→ **What is needed**
Restate the data word for word. Leave the pictures out.
=== Supplied information ===
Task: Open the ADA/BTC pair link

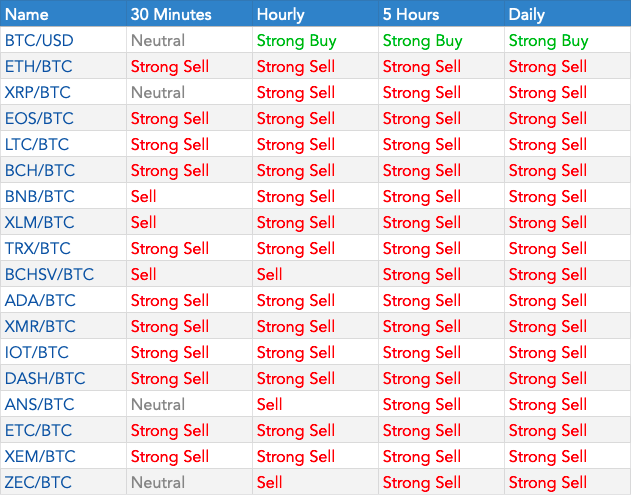Action: pyautogui.click(x=39, y=301)
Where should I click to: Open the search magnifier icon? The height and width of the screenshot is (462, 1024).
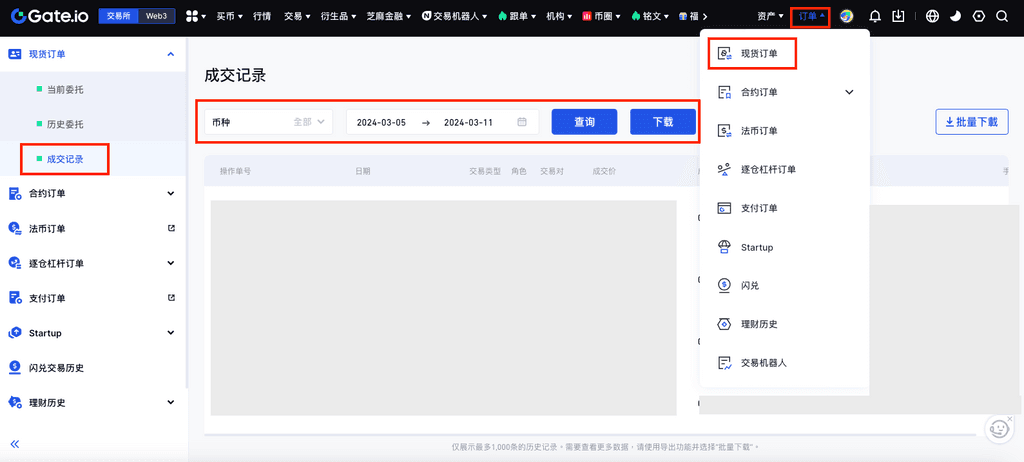pyautogui.click(x=1002, y=16)
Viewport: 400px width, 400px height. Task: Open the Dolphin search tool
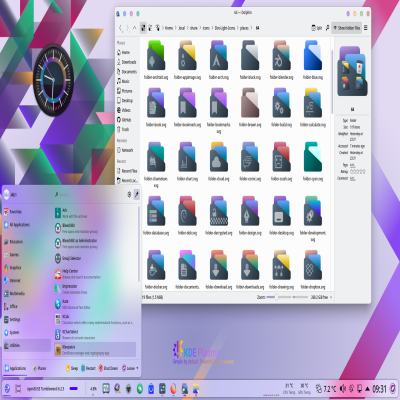[327, 28]

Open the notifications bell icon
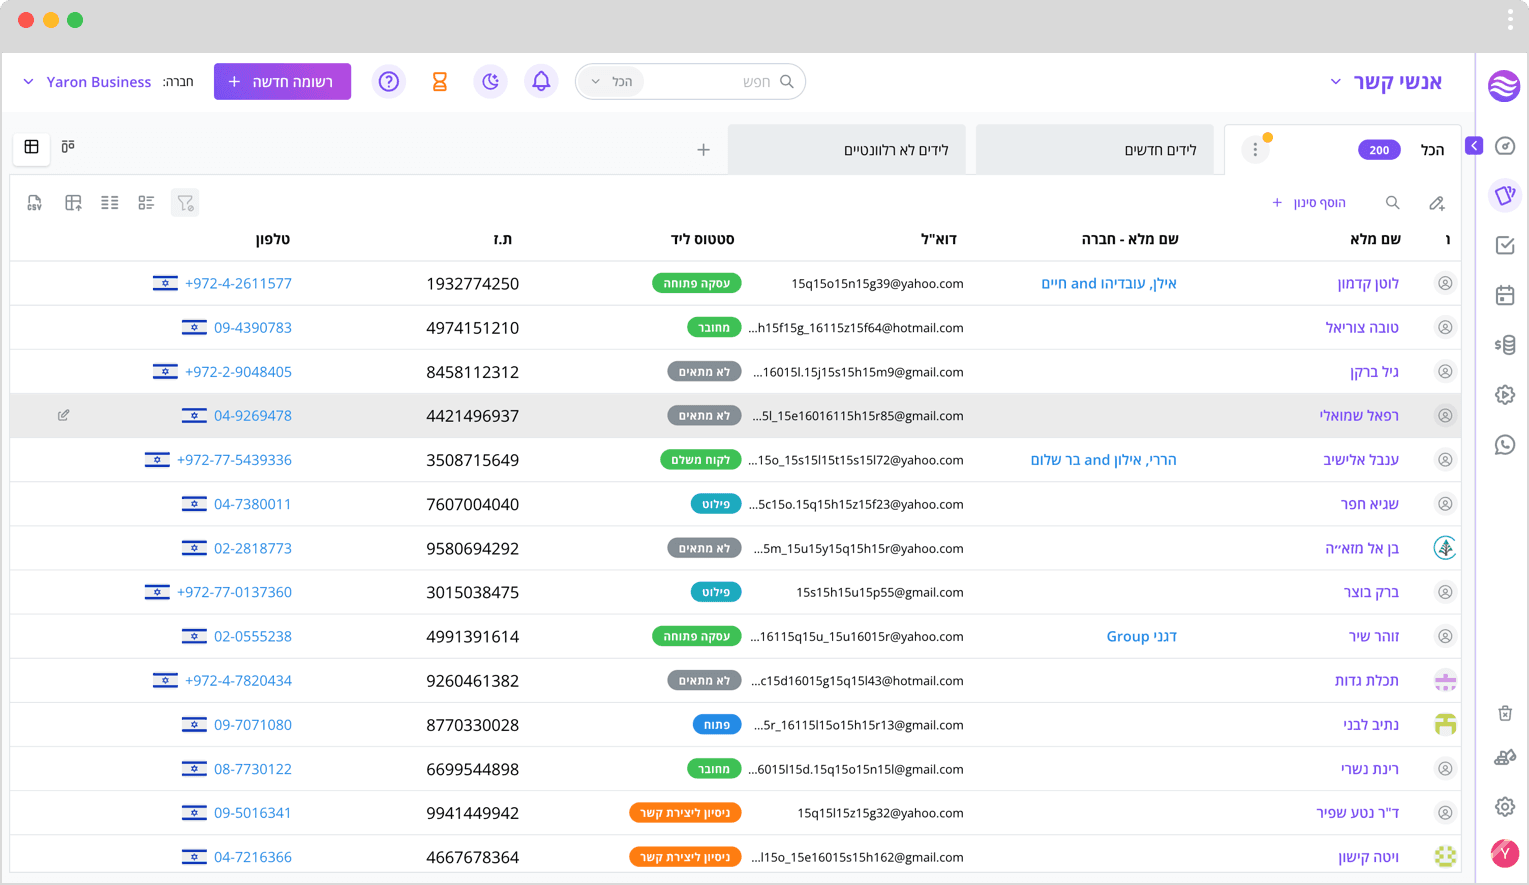[x=541, y=82]
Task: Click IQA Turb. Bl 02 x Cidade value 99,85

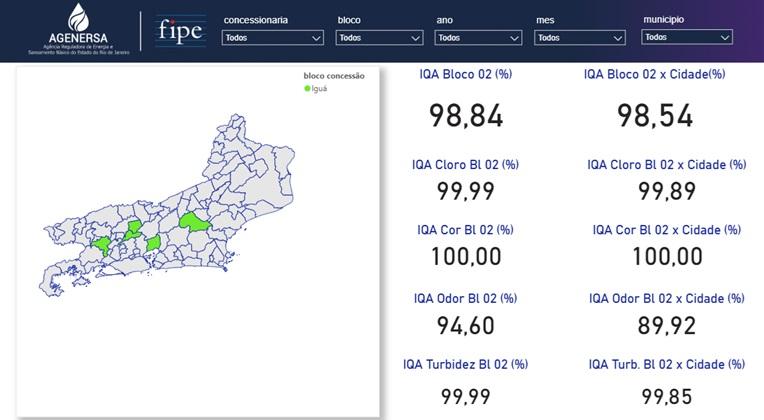Action: pos(666,397)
===
→ **Exercise output**
Task: Open the ADA/BTC pair link

Action: pyautogui.click(x=39, y=301)
Where should I click to: Open the search magnifier icon? The height and width of the screenshot is (462, 1024).
pyautogui.click(x=1002, y=16)
Viewport: 400px width, 400px height. Task: Open the Dolphin search tool
[327, 28]

Open the notifications bell icon
[x=541, y=82]
Task: Click IQA Turb. Bl 02 x Cidade value 99,85

Action: pos(666,397)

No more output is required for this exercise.